4

I need a worker role that takes a txt file from a Blob and bulk it into an Azure Sql table.

I'm using the SqlBulkCopy provided by LumenWorks.Framework.IO, I've created 2 version of the worker role: 1) read the entire file, load it into a DataTable, execute the SqlBulkCopy 2) StreamRead the file and pass the Stream to the SqlBulkCopy

The problem is that the second version has like half of the performance of the first one.

As an example with a 10MB txt file, with 90'000 records: -first version: half a second to load file, 2 seconds to convert to a DataTable, 20 seconds for the SqlBulkCopy

-second version: 50 seconds total (more than double!)
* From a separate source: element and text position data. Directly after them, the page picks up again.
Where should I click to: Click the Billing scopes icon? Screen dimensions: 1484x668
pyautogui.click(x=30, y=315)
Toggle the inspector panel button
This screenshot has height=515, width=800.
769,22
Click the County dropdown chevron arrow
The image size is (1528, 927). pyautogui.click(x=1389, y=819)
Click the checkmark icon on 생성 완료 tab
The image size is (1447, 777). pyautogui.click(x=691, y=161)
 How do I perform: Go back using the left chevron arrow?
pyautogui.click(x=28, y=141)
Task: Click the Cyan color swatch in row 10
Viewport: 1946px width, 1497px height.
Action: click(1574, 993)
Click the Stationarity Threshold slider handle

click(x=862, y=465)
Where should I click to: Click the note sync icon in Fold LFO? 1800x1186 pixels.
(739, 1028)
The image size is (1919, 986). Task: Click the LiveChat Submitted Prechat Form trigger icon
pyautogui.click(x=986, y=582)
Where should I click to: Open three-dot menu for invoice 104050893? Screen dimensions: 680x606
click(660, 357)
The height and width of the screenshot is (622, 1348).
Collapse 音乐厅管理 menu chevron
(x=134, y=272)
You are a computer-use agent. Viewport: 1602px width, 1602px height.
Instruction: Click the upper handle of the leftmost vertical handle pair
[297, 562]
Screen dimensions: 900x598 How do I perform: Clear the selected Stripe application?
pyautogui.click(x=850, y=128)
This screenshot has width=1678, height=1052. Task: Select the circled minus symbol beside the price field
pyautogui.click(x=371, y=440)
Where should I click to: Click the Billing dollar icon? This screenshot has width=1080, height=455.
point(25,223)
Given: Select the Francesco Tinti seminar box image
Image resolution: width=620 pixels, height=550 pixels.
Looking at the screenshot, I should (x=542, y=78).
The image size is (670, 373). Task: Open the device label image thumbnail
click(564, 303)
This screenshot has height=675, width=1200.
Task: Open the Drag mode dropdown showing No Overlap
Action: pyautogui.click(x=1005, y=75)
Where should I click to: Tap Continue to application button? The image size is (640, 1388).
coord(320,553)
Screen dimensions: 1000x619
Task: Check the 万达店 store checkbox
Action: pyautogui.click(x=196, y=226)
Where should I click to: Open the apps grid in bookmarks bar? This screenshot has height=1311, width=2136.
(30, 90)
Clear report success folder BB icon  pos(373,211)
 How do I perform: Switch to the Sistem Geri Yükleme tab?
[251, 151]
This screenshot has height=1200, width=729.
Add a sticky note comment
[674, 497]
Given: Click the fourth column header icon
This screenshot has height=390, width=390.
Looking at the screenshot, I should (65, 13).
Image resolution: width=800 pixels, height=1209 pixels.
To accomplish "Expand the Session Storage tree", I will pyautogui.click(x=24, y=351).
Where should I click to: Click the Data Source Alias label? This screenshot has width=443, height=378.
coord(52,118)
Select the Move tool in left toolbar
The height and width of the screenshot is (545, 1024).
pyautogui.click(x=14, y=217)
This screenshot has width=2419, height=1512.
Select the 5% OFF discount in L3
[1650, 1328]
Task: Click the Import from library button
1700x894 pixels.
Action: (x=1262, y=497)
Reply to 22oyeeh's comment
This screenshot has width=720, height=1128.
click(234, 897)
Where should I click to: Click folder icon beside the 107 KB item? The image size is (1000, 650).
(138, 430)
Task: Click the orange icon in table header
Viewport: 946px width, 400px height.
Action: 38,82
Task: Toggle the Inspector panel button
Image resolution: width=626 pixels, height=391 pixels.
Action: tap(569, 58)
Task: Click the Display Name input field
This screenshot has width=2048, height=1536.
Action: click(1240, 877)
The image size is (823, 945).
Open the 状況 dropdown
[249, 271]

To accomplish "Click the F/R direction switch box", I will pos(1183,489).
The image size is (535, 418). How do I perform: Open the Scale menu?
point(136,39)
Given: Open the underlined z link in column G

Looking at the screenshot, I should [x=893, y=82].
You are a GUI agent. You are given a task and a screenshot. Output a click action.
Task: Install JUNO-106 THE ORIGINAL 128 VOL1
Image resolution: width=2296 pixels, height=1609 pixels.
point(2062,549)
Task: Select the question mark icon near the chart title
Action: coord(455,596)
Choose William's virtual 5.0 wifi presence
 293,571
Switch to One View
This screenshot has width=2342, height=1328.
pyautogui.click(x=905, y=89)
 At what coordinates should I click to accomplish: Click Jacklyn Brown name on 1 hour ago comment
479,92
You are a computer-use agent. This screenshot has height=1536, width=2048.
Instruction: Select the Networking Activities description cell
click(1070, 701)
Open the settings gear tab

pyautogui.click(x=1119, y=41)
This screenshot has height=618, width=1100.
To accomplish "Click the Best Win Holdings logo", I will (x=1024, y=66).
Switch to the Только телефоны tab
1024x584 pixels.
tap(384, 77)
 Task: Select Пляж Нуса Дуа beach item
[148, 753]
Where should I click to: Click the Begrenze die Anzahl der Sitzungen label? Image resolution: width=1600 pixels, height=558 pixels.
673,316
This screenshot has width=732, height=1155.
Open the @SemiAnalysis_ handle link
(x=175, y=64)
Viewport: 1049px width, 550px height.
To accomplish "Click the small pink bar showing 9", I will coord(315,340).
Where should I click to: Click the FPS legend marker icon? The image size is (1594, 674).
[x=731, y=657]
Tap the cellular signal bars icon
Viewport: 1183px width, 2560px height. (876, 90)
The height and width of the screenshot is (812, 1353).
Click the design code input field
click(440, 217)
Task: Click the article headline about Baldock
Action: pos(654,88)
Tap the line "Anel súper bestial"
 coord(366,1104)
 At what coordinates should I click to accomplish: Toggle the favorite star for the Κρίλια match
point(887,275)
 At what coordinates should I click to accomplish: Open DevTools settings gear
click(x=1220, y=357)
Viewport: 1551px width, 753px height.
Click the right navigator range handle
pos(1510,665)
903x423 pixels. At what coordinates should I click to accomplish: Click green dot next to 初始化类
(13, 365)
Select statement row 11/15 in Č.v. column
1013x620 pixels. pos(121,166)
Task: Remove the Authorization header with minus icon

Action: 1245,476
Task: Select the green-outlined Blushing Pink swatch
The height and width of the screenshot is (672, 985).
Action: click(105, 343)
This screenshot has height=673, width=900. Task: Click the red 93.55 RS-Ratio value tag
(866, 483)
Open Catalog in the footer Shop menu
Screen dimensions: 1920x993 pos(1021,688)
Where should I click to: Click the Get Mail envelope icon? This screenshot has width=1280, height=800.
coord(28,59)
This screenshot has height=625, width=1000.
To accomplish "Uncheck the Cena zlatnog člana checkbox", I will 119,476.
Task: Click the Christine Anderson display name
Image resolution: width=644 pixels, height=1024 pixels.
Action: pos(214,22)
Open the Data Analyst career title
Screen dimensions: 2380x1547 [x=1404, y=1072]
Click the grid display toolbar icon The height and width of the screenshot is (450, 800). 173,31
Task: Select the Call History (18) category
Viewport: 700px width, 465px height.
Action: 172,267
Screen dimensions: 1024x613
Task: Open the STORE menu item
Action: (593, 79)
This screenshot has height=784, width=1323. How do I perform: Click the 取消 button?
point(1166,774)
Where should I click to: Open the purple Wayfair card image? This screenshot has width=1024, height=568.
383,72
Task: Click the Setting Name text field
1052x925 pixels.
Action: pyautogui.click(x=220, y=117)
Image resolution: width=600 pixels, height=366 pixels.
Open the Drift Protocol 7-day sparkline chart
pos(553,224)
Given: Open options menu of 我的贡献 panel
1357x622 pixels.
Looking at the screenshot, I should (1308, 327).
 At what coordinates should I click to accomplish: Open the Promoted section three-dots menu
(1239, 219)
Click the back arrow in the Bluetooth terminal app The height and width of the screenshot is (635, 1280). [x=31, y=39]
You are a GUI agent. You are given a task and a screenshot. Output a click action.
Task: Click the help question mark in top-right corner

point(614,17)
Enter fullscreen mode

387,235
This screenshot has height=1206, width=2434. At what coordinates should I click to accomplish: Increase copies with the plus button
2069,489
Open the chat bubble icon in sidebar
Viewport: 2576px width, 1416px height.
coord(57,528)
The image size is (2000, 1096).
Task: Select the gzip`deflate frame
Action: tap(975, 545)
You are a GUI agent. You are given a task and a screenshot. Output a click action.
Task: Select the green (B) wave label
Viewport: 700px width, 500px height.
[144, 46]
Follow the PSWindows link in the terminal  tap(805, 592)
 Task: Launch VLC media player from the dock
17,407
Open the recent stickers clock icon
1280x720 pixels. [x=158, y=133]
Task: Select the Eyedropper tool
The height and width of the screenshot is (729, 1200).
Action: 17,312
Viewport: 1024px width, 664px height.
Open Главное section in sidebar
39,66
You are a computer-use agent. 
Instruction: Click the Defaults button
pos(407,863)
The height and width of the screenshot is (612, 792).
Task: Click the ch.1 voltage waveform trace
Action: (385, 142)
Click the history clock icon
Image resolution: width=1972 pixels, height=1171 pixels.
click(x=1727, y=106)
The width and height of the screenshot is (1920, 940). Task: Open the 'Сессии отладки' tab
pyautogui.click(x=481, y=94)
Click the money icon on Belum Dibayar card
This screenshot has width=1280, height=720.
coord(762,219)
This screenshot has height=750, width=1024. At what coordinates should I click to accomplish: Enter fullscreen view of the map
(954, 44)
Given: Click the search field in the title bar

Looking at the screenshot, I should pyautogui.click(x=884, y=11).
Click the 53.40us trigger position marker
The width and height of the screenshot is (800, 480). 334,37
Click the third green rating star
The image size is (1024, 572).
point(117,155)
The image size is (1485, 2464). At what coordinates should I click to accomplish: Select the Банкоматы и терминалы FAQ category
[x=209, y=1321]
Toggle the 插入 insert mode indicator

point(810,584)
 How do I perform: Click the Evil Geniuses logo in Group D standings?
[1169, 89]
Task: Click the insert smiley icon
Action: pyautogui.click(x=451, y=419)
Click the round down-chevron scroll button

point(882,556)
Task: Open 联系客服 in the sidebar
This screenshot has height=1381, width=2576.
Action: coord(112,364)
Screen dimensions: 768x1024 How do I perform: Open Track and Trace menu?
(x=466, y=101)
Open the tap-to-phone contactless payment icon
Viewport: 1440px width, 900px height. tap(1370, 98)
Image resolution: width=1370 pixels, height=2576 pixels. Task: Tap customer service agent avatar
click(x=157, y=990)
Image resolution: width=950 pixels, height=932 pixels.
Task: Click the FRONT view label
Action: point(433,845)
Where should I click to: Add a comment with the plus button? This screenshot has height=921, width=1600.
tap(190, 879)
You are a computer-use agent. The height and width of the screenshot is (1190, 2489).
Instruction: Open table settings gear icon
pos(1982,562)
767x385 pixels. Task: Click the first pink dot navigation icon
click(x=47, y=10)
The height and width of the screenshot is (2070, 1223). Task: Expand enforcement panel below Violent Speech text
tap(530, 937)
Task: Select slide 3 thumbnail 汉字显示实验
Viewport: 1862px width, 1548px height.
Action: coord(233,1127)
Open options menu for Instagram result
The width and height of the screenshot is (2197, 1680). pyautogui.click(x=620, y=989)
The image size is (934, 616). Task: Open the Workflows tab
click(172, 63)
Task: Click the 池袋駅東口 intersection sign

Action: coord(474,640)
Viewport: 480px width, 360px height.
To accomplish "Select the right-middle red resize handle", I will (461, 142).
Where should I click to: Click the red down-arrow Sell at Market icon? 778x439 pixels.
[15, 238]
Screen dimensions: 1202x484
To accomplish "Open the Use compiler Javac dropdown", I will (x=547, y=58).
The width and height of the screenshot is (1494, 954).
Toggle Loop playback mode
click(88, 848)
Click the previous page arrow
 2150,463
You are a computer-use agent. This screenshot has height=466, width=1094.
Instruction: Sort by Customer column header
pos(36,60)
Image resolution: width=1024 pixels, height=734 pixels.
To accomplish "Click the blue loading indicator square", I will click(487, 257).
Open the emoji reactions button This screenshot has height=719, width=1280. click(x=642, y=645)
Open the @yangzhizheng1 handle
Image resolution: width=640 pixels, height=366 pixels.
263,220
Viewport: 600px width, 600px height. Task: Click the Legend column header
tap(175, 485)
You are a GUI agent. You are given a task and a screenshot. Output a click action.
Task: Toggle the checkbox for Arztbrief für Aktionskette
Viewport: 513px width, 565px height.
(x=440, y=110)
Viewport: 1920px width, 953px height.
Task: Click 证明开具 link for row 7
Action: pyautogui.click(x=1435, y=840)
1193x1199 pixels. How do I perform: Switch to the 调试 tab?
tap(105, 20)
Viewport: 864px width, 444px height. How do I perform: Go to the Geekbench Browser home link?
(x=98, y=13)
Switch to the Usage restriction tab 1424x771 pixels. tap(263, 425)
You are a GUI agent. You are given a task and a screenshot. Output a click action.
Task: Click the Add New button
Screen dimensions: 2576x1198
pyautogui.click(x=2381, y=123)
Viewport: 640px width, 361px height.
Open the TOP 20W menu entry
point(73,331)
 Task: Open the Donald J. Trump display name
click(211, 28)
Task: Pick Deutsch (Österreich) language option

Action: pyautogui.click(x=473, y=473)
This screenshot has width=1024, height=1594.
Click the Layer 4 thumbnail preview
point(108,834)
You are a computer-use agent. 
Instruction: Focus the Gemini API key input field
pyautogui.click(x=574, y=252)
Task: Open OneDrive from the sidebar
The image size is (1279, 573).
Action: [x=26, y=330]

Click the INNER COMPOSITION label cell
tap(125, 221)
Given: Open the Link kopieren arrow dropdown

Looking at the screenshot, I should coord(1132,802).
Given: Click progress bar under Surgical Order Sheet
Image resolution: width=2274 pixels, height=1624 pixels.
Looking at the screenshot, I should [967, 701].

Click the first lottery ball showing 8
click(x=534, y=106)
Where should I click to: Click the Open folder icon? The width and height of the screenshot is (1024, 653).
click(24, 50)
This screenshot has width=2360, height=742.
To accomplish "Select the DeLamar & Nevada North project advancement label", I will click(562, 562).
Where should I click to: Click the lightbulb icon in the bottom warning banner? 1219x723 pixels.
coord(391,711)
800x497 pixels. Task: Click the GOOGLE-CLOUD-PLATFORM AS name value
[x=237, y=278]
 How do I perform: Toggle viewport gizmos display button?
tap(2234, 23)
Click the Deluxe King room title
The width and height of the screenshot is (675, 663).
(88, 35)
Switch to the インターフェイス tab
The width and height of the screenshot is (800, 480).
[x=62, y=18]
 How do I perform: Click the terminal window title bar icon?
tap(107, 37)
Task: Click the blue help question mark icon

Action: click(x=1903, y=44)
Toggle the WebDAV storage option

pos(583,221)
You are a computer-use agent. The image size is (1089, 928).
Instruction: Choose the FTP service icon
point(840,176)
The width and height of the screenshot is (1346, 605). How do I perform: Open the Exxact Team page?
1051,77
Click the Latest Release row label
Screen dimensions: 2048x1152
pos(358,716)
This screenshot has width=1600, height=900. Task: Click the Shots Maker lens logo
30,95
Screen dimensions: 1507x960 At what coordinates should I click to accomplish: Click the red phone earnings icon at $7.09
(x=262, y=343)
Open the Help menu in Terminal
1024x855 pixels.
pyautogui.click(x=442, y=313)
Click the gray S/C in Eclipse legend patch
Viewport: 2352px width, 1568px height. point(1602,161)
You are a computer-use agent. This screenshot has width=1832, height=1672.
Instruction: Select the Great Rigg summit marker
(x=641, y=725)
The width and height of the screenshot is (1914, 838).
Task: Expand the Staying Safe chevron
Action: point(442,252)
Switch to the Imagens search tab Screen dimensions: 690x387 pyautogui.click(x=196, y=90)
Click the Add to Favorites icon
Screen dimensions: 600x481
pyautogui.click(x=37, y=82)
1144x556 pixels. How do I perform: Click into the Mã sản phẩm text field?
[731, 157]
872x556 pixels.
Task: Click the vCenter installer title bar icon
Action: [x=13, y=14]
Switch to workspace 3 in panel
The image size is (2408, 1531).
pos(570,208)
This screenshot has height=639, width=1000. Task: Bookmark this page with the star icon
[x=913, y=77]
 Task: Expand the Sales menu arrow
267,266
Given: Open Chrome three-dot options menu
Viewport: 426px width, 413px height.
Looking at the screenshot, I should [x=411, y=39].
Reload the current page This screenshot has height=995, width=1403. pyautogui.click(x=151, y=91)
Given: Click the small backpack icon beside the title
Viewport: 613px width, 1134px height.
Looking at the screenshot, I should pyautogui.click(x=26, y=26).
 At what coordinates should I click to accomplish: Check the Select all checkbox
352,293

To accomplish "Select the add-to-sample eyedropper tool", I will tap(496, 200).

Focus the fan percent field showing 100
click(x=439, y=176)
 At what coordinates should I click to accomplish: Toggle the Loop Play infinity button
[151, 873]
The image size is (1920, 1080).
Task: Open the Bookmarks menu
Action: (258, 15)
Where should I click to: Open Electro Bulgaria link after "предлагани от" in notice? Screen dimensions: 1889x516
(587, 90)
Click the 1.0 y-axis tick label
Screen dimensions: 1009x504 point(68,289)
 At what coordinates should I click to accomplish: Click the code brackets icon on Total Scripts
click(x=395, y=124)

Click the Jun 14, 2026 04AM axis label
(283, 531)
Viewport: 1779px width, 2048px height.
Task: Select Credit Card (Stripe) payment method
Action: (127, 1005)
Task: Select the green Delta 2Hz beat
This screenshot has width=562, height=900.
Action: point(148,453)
I've tried to change the BatchSize but it doesn't seem to make much difference and I don't know what im doing wrong, here is the 2' version code:

using (var stream = await blockBlob.OpenReadAsync(cancellationToken))
using (var reader = new StreamReader(stream))
using (var csv = new CsvReader(reader, true, ';'))
using (var conn = new SqlConnection(CloudConfigurationManager.GetSetting("TestDbConn")))
{
      await conn.OpenAsync(cancellationToken);
      connAperta = true;
      using (var transaction = conn.BeginTransaction())
      using (var bulkCopy = new SqlBulkCopy(conn, SqlBulkCopyOptions.KeepIdentity | SqlBulkCopyOptions.TableLock, transaction))
      {
             bulkCopy.BulkCopyTimeout = 300;
             bulkCopy.DestinationTableName = "[3sc_base_1]";
             await bulkCopy.WriteToServerAsync(csv, cancellationToken);
             transaction.Commit();
      }
}

What i'm doing wrong??

Simone
  • 332
  • 4
  • 16
  • What exactly is the question here? By SqlBulkCopy you have the entire file in local memory, then send it to the server. By streaming, you wait first for the HTTP REST stream to come to your worker, then redirect it to the Azure SQL Database. And when you found the faster, just use it. – astaykov Jan 25 '15 at 16:50
  • The problem of course is that I want to use the stream version, otherwise I could have problem with bigger files if I loaded them in memory at once. The 2 methods do the same thing, they read a file and then execute a query on the database, that means that logically speaking if I execute those 2 operations as indipendent actions one after the other they should not be faster than using a single action by using streams (not that faster at least). So my results makes no sense, of course I made a mistake, but what is that mistake? I think that it has to do with SqlBulkCopy options – Simone Jan 26 '15 at 09:25
  • so in both cases you are reading file from Blob? just in case 1 you download the file first, then load in memory, then push to SqlBulkCopy. While is second case you want to stream from Blob stream directly into SQLBulkCopy? And in both cases you measure the time starting with BLob operation first (including blob download time in your case 1) ? – astaykov Jan 26 '15 at 11:32
  • exactly, in both cases I took the entire process time into consideration, I understand that SqlBulkCopy could perform better if it has the entire file in memory but i think that by specifying BatchSize it shouldn't make any difference – Simone Jan 26 '15 at 15:24
  • Try tweaking `bulkCopy.BatchSize = 1000;` – minghan Jan 18 '16 at 20:30

1 Answers1

0

Have a look at the new Azure SQL Database capability to bulk upload directly from an Azure Storage account.

This should be the fastest and easiest way to achieve what you want unless you are not streaming directly but doing transformation as well.

aboersch
  • 128
  • 10